Written exercise -
Please retype the entries from the line that contains "Open the Chrome profile N menu" through the line that contains "will click(x=621, y=275).", keeping every line exactly as it appears.

━━━━━ Task inputs

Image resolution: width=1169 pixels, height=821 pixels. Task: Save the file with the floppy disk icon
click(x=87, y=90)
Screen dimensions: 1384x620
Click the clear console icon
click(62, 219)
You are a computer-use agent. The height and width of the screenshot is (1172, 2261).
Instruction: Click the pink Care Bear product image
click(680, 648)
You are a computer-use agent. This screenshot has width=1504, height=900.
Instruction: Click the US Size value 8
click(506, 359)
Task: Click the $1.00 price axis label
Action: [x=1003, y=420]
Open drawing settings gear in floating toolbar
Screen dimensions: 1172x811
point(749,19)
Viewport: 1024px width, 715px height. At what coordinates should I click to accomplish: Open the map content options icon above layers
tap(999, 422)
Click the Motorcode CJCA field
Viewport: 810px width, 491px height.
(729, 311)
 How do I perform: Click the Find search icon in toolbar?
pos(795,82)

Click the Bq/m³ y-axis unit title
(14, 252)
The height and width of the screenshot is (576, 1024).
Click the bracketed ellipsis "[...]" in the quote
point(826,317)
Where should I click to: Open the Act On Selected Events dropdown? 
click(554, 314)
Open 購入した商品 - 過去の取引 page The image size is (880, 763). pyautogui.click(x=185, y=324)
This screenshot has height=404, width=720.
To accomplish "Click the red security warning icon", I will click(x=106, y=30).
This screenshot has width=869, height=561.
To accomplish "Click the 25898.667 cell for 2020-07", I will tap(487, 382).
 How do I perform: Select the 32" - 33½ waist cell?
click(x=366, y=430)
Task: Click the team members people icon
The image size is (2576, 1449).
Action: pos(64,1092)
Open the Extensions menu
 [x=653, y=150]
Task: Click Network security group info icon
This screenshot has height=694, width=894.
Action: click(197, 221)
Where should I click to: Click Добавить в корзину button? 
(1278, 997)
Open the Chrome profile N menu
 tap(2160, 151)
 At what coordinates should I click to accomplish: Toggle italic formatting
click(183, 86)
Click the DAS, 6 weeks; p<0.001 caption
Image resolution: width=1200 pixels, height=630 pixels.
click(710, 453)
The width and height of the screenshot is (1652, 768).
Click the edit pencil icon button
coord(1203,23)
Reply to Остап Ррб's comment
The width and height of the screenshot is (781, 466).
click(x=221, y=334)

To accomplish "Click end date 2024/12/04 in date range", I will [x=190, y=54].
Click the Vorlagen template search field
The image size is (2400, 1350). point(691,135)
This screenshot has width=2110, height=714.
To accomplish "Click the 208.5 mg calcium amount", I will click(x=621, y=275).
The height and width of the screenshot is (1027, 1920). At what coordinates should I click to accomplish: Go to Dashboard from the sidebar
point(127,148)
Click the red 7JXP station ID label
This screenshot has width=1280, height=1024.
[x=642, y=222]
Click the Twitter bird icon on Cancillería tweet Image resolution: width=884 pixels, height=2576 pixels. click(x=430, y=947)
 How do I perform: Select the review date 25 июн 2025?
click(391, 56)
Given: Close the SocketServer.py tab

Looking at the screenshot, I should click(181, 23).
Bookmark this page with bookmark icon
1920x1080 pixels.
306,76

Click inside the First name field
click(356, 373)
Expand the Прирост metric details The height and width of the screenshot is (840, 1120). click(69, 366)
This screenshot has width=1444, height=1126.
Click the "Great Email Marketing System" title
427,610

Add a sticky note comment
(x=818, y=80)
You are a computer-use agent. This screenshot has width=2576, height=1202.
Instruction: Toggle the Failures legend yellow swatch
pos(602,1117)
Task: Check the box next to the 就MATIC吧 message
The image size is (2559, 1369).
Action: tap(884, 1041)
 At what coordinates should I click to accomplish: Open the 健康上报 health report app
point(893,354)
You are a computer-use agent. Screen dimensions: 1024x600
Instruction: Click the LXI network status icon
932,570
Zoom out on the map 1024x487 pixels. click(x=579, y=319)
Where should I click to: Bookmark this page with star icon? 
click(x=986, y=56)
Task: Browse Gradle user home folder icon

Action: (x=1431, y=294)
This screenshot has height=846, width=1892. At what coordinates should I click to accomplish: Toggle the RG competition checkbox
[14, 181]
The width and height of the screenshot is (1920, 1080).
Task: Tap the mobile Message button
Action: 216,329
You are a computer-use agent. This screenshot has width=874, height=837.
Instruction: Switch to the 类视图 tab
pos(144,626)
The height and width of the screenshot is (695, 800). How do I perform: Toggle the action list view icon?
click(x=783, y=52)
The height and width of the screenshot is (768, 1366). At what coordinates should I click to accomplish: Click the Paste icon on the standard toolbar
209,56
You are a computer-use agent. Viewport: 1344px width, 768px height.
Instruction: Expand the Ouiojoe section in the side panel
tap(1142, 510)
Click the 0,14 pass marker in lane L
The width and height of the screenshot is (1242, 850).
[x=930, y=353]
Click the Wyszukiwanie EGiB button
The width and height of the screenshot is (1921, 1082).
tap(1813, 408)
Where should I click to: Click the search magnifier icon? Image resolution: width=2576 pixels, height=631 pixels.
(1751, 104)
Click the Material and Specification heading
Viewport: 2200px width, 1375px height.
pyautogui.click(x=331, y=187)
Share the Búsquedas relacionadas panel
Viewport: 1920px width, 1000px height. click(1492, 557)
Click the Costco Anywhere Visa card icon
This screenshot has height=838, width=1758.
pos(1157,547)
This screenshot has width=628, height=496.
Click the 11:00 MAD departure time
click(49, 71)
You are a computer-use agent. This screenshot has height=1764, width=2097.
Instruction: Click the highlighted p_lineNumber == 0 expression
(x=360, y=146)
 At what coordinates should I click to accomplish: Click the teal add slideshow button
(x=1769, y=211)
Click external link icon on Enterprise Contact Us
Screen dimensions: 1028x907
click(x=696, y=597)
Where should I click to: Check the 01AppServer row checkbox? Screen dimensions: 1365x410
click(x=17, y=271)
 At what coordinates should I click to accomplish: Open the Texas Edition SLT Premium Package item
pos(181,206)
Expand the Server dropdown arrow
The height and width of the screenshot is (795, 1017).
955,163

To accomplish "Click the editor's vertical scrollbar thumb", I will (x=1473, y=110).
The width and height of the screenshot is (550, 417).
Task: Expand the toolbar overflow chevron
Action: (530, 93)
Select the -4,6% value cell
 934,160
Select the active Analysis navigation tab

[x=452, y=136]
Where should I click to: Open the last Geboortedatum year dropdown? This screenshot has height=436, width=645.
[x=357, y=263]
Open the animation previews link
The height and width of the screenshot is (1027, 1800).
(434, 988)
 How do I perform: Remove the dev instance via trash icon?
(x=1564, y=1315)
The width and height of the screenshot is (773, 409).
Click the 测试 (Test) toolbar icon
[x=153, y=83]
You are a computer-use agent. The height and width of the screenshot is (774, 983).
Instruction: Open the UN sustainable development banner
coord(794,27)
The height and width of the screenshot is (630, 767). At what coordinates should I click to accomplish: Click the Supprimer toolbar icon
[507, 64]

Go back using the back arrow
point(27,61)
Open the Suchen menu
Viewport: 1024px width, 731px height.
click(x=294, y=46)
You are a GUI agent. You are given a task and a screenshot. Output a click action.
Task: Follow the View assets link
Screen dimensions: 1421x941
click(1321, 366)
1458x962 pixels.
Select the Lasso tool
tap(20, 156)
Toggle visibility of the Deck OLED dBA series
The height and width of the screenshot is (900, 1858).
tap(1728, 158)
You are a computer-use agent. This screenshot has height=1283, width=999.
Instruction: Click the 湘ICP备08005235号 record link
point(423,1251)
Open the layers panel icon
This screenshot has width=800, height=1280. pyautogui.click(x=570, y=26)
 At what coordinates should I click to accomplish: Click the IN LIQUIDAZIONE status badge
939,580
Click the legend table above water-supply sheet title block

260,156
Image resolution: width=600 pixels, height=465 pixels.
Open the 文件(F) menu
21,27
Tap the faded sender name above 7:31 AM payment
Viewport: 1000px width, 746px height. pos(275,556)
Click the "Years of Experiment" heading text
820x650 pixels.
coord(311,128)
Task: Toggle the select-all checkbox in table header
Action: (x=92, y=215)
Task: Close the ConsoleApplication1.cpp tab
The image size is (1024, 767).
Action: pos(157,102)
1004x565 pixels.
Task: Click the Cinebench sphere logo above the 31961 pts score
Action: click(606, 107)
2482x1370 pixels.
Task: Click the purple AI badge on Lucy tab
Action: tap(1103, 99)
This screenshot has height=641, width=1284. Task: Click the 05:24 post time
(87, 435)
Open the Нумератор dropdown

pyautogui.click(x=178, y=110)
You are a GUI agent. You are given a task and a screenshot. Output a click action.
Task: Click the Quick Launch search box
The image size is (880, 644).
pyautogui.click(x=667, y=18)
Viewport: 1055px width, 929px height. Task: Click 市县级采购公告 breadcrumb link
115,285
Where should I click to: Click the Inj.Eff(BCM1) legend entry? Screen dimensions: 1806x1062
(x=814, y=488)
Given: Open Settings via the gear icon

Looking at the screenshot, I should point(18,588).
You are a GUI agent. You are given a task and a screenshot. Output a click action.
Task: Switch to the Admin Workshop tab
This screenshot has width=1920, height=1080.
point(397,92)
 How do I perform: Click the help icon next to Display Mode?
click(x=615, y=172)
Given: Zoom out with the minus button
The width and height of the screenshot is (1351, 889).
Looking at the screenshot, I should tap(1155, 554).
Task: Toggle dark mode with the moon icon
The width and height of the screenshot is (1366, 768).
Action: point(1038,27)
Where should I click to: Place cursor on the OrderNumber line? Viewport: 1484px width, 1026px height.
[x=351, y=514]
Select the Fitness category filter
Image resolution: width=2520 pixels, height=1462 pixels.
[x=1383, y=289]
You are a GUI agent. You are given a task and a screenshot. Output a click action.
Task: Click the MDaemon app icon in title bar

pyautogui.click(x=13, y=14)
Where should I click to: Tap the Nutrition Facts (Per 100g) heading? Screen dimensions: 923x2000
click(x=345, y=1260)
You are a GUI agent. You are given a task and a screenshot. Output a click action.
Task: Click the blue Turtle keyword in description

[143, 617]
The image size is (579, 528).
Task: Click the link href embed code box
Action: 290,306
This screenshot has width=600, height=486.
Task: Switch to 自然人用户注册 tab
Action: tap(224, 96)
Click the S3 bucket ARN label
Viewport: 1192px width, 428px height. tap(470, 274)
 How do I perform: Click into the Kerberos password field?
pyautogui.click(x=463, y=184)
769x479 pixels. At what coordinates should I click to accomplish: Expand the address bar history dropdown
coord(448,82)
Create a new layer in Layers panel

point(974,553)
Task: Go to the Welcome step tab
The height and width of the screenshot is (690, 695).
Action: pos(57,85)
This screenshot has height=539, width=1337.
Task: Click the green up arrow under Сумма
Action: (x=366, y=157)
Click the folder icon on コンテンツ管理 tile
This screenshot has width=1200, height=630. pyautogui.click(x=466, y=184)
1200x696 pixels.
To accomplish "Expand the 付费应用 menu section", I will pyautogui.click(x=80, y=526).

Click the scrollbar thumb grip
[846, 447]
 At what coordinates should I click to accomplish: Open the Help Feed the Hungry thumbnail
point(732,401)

━━━━━━━━━━

Exercise output -
Open the Chrome profile N menu
 tap(2160, 151)
 At what coordinates should I click to accomplish: Toggle italic formatting
click(183, 86)
Click the DAS, 6 weeks; p<0.001 caption
Image resolution: width=1200 pixels, height=630 pixels.
click(710, 453)
The width and height of the screenshot is (1652, 768).
Click the edit pencil icon button
coord(1203,23)
Reply to Остап Ррб's comment
The width and height of the screenshot is (781, 466).
click(x=221, y=334)

To accomplish "Click end date 2024/12/04 in date range", I will [x=190, y=54].
Click the Vorlagen template search field
The image size is (2400, 1350). point(691,135)
This screenshot has width=2110, height=714.
To accomplish "Click the 208.5 mg calcium amount", I will click(x=621, y=275).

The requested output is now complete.